He was 94, according to sj-r.com.
Harbison was perhaps most easily identified through his voice, which he shared over the airwaves during his radio career — which included stints as station owner, general manager and on-air personality.
Harbison was born in Lexington, Kentucky, and served in the U.S. Navy during World War II. He came to Springfield in 1948 on the invitation of an old Navy buddy whose father — a former editor for the Pittsburgh Post-Gazette — had purchased WTAX two years earlier.
At the outset, he did a little bit of everything: morning announcer, advertising salesman and sports announcer, to name a few.
Little did Harbison know at the time that it would be the beginning of a long, successful career.
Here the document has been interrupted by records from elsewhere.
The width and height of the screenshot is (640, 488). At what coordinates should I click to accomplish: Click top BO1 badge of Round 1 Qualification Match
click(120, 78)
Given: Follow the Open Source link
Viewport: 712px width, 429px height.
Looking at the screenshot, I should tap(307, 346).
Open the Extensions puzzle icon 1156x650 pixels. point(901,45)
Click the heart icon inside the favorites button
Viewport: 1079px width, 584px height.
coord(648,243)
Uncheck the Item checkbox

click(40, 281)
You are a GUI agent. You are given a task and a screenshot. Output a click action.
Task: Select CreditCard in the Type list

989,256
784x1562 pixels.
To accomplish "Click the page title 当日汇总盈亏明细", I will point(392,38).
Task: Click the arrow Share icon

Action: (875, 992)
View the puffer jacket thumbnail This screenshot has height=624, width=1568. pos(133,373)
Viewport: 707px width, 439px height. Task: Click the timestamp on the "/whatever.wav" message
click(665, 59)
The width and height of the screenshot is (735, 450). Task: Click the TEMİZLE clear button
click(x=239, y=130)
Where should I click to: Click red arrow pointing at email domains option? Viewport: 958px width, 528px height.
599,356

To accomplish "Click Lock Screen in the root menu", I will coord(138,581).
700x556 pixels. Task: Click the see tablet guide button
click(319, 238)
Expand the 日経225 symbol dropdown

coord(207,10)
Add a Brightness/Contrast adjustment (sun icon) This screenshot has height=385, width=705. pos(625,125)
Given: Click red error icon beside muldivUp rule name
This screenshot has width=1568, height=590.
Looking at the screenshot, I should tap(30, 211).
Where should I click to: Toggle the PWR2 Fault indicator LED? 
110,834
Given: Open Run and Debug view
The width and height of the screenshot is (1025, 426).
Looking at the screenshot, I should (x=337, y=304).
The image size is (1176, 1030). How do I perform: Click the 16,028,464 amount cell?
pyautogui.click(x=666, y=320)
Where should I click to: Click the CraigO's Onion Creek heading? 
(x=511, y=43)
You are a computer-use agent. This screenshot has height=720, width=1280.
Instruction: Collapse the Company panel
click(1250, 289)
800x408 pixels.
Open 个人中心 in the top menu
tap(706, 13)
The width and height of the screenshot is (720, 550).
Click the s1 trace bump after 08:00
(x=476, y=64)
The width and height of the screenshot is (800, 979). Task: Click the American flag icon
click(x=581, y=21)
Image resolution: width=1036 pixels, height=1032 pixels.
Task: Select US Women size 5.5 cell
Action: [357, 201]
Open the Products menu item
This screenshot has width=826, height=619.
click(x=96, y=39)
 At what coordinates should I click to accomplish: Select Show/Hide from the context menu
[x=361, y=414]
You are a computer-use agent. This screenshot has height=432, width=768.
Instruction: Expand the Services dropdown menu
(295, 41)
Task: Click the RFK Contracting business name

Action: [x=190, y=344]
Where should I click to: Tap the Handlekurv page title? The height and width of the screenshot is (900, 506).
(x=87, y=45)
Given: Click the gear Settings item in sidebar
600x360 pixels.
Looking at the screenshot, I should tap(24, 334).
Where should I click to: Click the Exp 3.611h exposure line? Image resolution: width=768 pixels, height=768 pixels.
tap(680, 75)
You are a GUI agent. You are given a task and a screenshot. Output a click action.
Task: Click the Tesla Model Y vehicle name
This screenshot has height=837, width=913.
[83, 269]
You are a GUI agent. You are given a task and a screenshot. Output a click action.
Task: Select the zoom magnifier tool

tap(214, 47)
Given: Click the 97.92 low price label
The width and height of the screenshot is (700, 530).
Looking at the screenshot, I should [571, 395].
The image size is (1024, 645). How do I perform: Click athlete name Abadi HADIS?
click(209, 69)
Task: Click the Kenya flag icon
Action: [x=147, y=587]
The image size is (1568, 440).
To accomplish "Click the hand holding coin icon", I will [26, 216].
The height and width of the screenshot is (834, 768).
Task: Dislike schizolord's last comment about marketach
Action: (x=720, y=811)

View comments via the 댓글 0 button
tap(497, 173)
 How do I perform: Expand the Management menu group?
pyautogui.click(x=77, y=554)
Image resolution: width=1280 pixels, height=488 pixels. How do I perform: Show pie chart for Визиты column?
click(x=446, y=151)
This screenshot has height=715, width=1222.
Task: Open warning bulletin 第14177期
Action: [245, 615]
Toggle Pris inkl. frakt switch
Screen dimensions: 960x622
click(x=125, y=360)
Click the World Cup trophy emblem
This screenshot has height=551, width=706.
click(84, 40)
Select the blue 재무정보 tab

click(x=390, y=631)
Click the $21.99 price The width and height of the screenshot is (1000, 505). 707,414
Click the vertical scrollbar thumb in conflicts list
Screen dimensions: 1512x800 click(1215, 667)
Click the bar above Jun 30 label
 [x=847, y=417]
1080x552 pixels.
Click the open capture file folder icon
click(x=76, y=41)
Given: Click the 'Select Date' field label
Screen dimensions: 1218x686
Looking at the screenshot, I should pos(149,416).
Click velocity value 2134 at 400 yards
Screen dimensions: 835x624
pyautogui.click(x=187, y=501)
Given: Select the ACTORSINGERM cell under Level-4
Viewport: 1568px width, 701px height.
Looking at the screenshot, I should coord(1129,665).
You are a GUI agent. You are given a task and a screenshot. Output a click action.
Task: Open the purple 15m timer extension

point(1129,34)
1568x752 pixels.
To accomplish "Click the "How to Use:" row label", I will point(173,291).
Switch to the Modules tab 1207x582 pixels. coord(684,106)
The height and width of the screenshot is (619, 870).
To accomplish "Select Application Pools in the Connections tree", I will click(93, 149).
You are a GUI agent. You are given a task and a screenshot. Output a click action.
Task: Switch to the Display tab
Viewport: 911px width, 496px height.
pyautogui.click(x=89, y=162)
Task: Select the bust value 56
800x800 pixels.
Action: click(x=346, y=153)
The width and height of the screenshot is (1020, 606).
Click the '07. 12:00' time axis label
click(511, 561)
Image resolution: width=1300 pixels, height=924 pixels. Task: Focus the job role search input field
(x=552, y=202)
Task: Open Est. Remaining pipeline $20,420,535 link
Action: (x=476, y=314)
Several “firsts” were notched during Harbison’s career: Springfield’s first black radio personality, Gene Woodson, was put on the air. Harbison helped set up, then took over, the first radio network to operate at the state Capitol, and he made WDBR Springfield’s first FM rock station.
Harbison’s former employees fondly remembered him for hiring quality people and then giving them the space to do their jobs.
“He was very supportive and always very cordial for the staff,” said Ben Kiningham, a former WTAX news director. “From my standpoint, he supported the news product, let us get the news and didn’t get involved in its processing and airing. ... I really respected that.”